The Norwich-based co-operative has made a surplus after tax and members rebate of £1.22 million on a turnover of £273.7m in the year ended January 31st 2019, compared to £615,600 and £254.5m in the previous year.
The business returned £1.1m to members in rebates, including a £300,000 discretionary rebate for the first time, and saw members funds increase to £4.68m from £3.66m at the end of the 2017/18 year.
Turnover increased across all categories except crop protection products which was virtually unchanged at £45.4 million from the £45.5m in the previous year, despite the cold, late spring in 2018 which shortened the treatment window for many crops. Fertiliser sales were £36.13m (£34.2m); seed £10m (£9.1m); and livestock feeds and products £16m (£14.6m). Fuels was the biggest category, up to £67.4m (£58.7m) as a positive effect of the adverse 2018 spring weather.
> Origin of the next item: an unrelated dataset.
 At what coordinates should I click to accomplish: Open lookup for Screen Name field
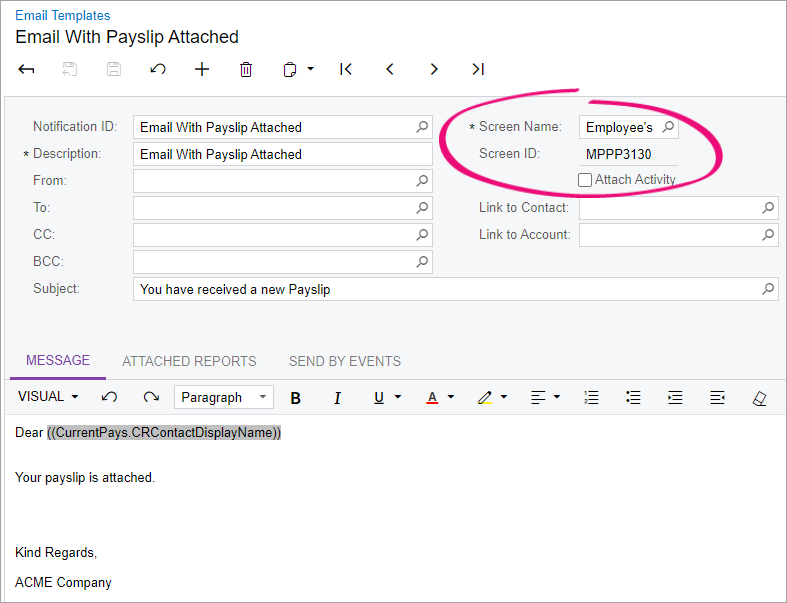click(x=668, y=127)
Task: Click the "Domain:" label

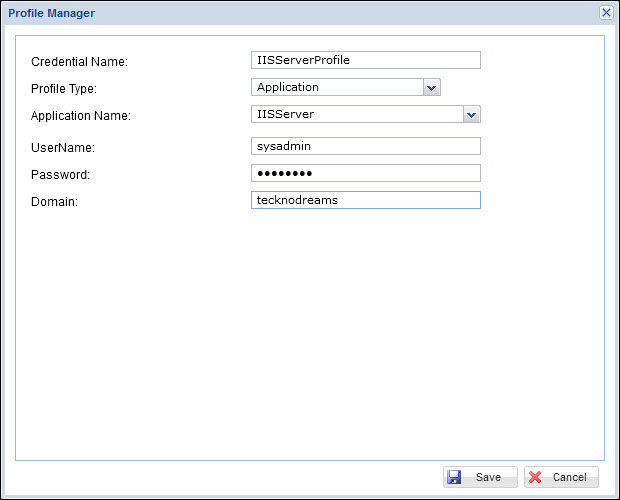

Of AF’s subsidiaries, the Affinity wider procurement service made a £329,300 profit (£141,000 in 2017/18). But AF Biomass, which supplies straw to power stations, made a £9,000 loss (£129,000 profit), through a double hit of a shortage of local straw in the run up to harvest 2018, coupled with the rapid price rise afterwards as straw became a potential alternative to short forage stocks after the hot, dry summer weather.
The business saw administrative expenses fall significantly to £6.6m (£7.5m) as the group benefitted from the previous years’ restructuring. The company has also invested in a new customer relationship management system to improve communications with members.
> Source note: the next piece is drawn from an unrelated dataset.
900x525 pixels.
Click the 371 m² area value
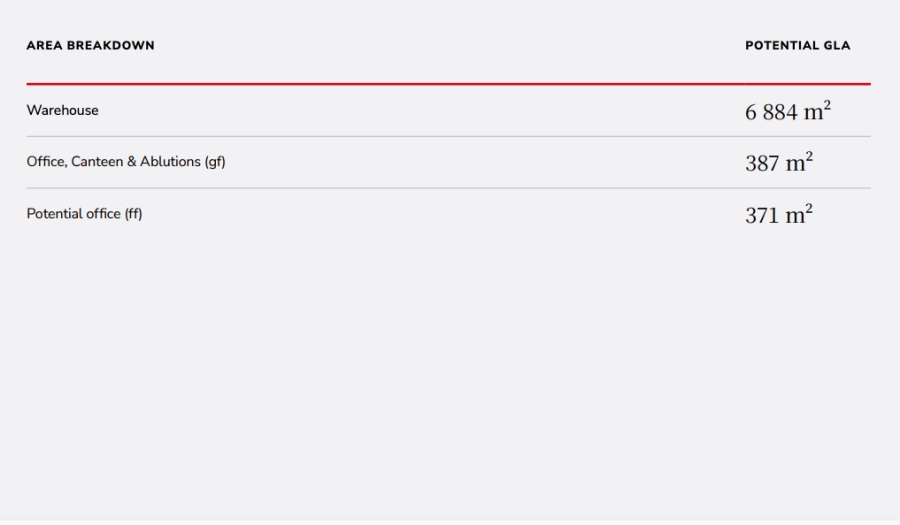778,215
Mr Duffy says he is pleased with 18 months progress toward his five-year plan of achieving a £10m balance sheet, a membership of 6,000 and annual member rebates of £2.5m. The year saw 107 new members, although the total membership fell slightly to 3,158 (3,189) following the simplification of membership and ending of some categories.
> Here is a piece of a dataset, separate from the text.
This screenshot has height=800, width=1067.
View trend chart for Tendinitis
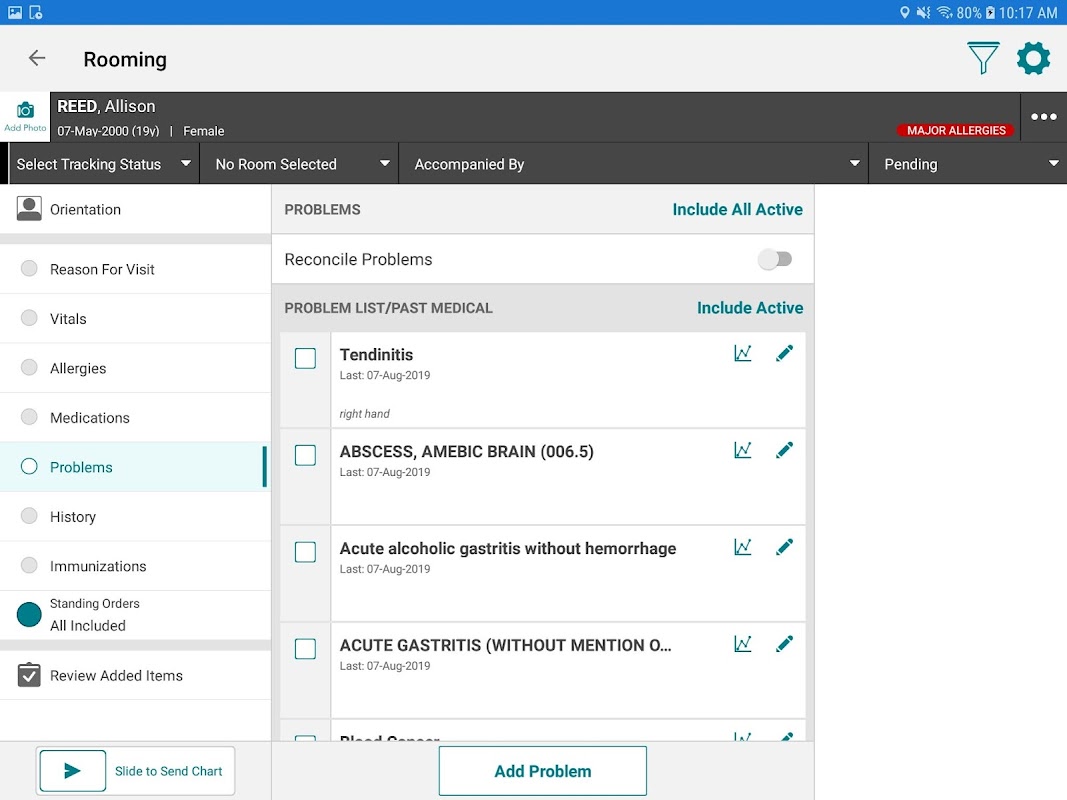[742, 353]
The new AF identity, finalised last month, reflects the group’s heritage, while underling its national trading area – from Cornwall to Scotland – rather than a regional footprint.
“Our strong growth this financial year reflects the robust partnerships we’ve built over the last 18 months”, states Mr Duffy. “It’s rewarding that we continue to earn trust and grow partnerships in the agricultural community. Part of our strategy is to unify all elements of our business – members, staff and suppliers – so that we can move our business forward in a direction that benefits all our partners.
“Agriculture has a bright future,” he continues. “Many are understandably cautious about the near-term uncertainties, particularly in light of Brexit. However, the hard work we have put in, shown by our strong financial performance, has enabled us to build trust and reassure those within our community that we are in a robust position to help face the challenges ahead, grasp opportunities and turn any potential headwinds into tailwinds for our members.”